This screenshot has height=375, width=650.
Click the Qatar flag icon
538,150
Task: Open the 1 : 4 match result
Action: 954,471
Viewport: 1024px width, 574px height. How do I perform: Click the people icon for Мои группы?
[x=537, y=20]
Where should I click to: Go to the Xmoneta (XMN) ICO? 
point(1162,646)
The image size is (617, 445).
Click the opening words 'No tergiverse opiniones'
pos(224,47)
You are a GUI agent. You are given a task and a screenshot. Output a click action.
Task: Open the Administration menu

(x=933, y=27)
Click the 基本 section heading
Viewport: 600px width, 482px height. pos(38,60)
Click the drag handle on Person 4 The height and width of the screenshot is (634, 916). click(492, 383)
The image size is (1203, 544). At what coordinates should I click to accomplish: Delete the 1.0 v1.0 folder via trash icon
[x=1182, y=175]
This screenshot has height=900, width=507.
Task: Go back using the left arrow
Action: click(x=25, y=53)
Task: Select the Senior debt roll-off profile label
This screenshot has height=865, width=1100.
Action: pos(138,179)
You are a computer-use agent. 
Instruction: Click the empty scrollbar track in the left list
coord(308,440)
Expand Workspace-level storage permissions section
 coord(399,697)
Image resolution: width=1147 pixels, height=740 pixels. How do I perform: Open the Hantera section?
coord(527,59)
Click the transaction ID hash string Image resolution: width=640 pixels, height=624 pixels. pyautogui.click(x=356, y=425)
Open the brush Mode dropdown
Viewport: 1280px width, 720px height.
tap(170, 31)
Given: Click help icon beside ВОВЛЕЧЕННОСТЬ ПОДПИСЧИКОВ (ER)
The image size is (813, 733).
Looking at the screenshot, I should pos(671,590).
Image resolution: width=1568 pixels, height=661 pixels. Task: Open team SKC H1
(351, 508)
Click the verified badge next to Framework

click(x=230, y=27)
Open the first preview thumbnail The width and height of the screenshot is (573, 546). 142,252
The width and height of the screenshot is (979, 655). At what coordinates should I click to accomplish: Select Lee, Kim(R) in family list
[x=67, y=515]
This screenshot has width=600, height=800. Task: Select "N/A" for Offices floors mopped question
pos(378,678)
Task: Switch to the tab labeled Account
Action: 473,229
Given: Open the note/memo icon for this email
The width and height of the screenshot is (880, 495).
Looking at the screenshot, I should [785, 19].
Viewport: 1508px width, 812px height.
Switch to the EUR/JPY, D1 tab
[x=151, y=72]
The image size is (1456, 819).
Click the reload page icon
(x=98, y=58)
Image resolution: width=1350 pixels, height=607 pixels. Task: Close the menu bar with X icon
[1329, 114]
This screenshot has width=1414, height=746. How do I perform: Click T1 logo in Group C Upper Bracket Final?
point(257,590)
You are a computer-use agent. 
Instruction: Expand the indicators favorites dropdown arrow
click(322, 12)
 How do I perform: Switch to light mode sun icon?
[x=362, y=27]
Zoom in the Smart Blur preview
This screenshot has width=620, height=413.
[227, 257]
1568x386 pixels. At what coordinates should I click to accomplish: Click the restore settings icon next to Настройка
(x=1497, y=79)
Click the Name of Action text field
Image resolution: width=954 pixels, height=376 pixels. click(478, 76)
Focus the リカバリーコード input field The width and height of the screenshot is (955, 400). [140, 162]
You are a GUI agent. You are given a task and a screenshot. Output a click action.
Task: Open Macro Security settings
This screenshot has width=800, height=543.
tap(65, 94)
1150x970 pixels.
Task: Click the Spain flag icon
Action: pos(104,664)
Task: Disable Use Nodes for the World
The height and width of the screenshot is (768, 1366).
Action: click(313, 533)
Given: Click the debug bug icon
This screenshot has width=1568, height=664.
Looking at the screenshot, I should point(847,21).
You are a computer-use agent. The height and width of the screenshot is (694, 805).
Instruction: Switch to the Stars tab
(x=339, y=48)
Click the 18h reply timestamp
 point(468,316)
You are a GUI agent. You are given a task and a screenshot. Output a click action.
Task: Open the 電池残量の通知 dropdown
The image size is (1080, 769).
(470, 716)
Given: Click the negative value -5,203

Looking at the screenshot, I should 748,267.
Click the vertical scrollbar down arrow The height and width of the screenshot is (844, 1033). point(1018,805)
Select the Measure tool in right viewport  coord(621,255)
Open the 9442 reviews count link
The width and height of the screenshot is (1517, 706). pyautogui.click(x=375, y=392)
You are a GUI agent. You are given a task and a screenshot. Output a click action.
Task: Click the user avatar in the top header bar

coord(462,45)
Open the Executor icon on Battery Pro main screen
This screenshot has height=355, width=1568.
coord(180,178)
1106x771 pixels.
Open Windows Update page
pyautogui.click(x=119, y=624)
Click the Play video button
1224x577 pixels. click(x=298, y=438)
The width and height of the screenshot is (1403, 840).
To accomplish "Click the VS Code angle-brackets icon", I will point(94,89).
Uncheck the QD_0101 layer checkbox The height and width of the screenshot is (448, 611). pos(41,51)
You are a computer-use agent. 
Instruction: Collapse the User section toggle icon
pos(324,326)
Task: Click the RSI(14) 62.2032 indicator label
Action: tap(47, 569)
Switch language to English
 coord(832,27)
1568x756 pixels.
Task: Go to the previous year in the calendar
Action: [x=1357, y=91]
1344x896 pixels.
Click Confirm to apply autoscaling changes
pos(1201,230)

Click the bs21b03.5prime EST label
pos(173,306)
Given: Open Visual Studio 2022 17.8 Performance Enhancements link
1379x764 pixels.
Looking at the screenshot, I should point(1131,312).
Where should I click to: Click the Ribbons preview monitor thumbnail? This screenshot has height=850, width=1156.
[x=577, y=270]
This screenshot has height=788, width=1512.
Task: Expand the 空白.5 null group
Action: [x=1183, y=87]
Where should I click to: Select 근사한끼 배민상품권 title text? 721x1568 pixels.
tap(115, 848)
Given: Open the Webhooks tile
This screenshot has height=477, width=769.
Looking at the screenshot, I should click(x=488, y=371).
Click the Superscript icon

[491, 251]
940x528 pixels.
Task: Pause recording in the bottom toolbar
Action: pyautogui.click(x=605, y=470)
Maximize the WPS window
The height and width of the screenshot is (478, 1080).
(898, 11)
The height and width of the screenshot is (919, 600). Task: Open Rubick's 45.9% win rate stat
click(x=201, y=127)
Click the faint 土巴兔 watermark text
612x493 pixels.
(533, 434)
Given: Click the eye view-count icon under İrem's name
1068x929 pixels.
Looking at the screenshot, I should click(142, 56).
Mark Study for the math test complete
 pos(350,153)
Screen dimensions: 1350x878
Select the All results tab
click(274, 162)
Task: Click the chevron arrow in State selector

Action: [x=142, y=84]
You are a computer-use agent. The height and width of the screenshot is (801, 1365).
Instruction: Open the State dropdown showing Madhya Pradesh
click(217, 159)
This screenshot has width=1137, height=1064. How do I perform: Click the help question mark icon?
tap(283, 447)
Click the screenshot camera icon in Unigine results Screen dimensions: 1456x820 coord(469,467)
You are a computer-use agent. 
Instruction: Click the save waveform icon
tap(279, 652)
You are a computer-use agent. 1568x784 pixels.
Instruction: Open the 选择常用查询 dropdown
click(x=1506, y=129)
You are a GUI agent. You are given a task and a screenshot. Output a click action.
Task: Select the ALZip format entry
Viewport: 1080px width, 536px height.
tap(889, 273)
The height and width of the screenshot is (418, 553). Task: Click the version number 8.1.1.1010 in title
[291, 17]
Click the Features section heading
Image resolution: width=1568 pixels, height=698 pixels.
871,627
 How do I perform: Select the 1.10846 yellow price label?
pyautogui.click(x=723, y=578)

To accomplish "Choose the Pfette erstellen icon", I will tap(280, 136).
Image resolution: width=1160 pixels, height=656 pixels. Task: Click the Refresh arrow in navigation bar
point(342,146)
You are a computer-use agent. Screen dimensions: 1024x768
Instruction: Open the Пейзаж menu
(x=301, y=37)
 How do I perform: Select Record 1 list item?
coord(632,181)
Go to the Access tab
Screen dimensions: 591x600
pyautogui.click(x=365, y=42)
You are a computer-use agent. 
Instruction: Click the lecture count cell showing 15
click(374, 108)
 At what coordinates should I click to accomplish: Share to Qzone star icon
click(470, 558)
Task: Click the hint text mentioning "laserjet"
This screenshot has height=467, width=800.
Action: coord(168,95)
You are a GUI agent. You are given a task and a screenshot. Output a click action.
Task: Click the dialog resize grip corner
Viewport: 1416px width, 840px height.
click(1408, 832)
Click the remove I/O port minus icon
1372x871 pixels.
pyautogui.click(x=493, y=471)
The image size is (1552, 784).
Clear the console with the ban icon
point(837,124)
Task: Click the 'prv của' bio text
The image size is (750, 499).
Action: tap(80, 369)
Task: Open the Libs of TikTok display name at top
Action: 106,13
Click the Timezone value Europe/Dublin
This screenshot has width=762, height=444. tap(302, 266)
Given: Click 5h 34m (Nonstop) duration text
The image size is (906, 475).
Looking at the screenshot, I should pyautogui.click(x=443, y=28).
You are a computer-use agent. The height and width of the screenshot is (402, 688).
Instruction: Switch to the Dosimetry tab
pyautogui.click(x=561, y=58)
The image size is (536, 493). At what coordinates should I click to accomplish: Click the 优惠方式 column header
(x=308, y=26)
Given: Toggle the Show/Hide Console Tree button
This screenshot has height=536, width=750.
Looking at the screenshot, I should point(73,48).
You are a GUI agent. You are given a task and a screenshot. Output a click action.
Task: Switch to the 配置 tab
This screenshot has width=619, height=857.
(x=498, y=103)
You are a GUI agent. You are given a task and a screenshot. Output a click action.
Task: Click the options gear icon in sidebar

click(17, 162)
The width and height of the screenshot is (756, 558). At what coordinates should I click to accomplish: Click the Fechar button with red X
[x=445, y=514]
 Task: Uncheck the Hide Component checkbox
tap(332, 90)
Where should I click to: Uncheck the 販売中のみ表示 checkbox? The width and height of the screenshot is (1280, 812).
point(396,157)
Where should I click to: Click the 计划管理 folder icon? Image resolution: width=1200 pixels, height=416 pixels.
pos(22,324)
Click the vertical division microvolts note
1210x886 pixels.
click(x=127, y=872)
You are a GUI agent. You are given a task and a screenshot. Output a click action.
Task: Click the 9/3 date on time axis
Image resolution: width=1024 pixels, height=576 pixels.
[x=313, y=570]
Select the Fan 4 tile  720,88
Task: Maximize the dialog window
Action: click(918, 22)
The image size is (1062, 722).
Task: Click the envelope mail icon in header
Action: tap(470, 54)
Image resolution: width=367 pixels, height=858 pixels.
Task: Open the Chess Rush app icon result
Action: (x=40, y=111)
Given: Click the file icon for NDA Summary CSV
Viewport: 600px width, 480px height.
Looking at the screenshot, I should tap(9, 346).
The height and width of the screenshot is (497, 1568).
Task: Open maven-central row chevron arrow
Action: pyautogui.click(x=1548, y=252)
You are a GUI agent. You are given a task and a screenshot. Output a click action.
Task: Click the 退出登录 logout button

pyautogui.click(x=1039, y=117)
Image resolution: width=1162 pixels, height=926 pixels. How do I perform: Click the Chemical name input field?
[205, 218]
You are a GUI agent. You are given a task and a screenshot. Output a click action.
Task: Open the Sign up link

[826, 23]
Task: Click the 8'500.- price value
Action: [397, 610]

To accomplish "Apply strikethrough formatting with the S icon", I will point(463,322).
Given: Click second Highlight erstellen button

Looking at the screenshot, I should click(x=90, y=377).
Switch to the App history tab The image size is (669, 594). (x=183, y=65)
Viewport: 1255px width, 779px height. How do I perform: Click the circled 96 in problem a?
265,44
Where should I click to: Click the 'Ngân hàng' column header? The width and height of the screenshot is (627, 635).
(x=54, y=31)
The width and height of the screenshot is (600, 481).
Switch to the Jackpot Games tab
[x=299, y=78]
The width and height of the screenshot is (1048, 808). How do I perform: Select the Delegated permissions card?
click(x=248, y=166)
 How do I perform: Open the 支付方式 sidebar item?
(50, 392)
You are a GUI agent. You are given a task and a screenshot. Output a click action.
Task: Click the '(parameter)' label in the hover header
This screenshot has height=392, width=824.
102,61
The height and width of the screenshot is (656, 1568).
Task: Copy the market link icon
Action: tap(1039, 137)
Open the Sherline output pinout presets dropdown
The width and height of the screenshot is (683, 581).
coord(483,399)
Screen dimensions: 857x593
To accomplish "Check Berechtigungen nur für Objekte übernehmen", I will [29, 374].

·····

* ACTIVITY: Lines holding "will": copy each one from the records above.

* TASK RESPONSE:
To accomplish "Click the VS Code angle-brackets icon", I will point(94,89).
To accomplish "Choose the Pfette erstellen icon", I will tap(280, 136).
To accomplish "Apply strikethrough formatting with the S icon", I will point(463,322).
To accomplish "Check Berechtigungen nur für Objekte übernehmen", I will [29, 374].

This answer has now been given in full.